Le Perroquet et l'Écureuil Ignacy Krasicki (1735 - 1801)

Un Perroquet, jeune, beau, sémillant,
Nuit et jour allait babillant
Bien plus encor que sa maîtresse.
Aussi caquets pleuvaient sans cesse :
Qu'un pauvre valet, par hasard,
Vînt à faire une maladresse,
Qu'il dérobât du vin et le bût à l'écart,
Il était dénoncé par la langue traîtresse.
Un Écureuil, autre animal,
Ami du Perroquet, son compagnon d'enfance,
Gai, modeste, bénin, ne songeant point à mal,
Sautillait dans sa cage et tournait en cadence.
Tous deux assez longtemps d'abord
Vécurent en fort bon accord,
S'aimant, quoique rivaux (la chose est peu commune !)
Ils n'avaient pas, pourtant, même fortune :
Madame aimait l'oiseau, les valets l'Écureuil.
Le Perroquet, jaloux de ce mince avantage,
De ceux-ci vainement convoitait le suffrage ;
Il ne put l'obtenir.
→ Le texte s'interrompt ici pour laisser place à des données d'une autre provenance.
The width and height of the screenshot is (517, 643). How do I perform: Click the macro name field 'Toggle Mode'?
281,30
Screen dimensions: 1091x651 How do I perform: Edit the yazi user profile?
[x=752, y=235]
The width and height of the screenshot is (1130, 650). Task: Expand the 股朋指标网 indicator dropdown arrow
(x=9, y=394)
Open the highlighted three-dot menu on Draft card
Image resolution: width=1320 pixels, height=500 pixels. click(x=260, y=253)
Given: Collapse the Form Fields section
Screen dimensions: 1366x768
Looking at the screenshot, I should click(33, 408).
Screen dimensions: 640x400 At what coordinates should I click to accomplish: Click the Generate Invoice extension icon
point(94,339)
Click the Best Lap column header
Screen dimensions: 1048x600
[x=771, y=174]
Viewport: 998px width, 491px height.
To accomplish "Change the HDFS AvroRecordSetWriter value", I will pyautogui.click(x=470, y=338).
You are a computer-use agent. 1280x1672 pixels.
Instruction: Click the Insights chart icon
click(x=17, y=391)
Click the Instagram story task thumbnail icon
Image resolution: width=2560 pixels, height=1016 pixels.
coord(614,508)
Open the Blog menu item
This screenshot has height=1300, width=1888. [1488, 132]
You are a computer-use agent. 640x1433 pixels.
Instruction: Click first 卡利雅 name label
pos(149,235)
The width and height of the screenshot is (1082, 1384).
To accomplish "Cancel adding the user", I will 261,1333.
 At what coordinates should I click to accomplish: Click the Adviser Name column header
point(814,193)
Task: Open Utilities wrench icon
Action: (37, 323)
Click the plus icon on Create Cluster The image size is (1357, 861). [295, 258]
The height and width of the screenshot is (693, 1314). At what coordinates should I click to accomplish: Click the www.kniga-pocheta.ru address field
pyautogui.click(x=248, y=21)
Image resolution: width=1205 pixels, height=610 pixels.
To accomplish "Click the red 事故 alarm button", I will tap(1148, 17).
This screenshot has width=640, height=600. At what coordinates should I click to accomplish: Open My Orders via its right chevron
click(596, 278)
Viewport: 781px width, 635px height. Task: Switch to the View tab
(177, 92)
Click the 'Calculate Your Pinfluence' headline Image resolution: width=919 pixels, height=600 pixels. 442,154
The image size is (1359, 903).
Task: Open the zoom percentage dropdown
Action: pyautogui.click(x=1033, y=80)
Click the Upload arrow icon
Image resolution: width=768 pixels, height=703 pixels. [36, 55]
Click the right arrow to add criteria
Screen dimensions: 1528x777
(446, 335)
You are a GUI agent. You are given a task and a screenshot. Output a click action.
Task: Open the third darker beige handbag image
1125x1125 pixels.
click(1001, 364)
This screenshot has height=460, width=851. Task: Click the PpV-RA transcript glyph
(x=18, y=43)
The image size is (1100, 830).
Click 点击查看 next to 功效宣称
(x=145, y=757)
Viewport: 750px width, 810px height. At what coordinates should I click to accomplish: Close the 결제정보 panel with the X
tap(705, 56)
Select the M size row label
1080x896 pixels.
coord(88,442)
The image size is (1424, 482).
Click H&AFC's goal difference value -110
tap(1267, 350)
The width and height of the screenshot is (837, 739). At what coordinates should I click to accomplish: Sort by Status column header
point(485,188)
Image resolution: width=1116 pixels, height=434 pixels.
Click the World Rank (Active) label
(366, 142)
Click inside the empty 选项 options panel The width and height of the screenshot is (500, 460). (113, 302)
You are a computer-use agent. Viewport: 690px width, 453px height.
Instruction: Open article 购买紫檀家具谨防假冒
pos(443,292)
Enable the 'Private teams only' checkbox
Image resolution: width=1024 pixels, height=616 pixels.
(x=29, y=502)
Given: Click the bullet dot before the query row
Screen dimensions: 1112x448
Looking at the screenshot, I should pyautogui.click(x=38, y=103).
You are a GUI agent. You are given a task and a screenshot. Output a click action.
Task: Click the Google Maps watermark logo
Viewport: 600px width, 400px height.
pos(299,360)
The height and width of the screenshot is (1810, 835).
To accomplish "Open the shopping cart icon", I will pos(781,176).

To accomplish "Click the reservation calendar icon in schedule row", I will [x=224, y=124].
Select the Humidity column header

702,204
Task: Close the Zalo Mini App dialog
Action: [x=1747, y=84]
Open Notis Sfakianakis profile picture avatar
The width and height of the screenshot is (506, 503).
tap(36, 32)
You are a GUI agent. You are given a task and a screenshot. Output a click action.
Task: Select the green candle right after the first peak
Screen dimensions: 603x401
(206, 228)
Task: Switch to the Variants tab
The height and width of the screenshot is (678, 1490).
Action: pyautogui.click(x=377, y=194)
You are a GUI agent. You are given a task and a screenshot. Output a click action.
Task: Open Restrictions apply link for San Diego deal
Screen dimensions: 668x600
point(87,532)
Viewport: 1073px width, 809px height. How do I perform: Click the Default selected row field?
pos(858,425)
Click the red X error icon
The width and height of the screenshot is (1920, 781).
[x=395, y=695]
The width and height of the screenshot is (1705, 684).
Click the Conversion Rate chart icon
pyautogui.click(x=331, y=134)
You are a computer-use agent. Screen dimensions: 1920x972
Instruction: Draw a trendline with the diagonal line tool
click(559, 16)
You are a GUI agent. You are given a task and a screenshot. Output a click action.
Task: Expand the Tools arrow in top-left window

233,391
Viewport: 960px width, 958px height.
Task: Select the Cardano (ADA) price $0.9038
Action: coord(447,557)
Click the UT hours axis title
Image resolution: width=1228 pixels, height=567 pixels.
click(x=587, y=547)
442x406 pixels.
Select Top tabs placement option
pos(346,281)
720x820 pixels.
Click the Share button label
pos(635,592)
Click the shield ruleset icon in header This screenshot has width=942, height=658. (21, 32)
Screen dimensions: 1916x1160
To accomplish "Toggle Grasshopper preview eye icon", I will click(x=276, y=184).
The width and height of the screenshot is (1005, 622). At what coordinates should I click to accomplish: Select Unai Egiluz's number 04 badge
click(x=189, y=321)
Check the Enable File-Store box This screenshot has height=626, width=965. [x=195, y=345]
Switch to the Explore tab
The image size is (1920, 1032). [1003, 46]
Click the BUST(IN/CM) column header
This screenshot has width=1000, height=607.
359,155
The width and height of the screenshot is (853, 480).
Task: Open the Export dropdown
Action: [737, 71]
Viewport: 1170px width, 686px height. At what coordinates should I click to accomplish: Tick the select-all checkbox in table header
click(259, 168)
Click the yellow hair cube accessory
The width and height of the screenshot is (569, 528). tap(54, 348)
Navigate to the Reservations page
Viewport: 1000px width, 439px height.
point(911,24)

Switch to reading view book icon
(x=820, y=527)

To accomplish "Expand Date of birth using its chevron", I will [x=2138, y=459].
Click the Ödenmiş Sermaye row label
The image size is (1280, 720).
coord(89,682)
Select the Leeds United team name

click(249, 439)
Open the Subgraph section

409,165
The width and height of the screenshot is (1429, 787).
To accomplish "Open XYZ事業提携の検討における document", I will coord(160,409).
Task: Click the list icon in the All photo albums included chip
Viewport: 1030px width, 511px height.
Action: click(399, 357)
Piqué dans son orgueil,
Un beau jour à son confrère
Il en fit sa plainte amère.
« Qu'importe ? répondit l'Écureuil en sautant ;
Qu'as-tu besoin d'en connaître la cause ?
L'amitié des valets tient à fort peu de chose,
Et ne vaut pas, ami, qu'on se chagrine autant :
Ton destin n'est-il pas assez digne d'envie,
Et te faut-il encore être jaloux du mien ?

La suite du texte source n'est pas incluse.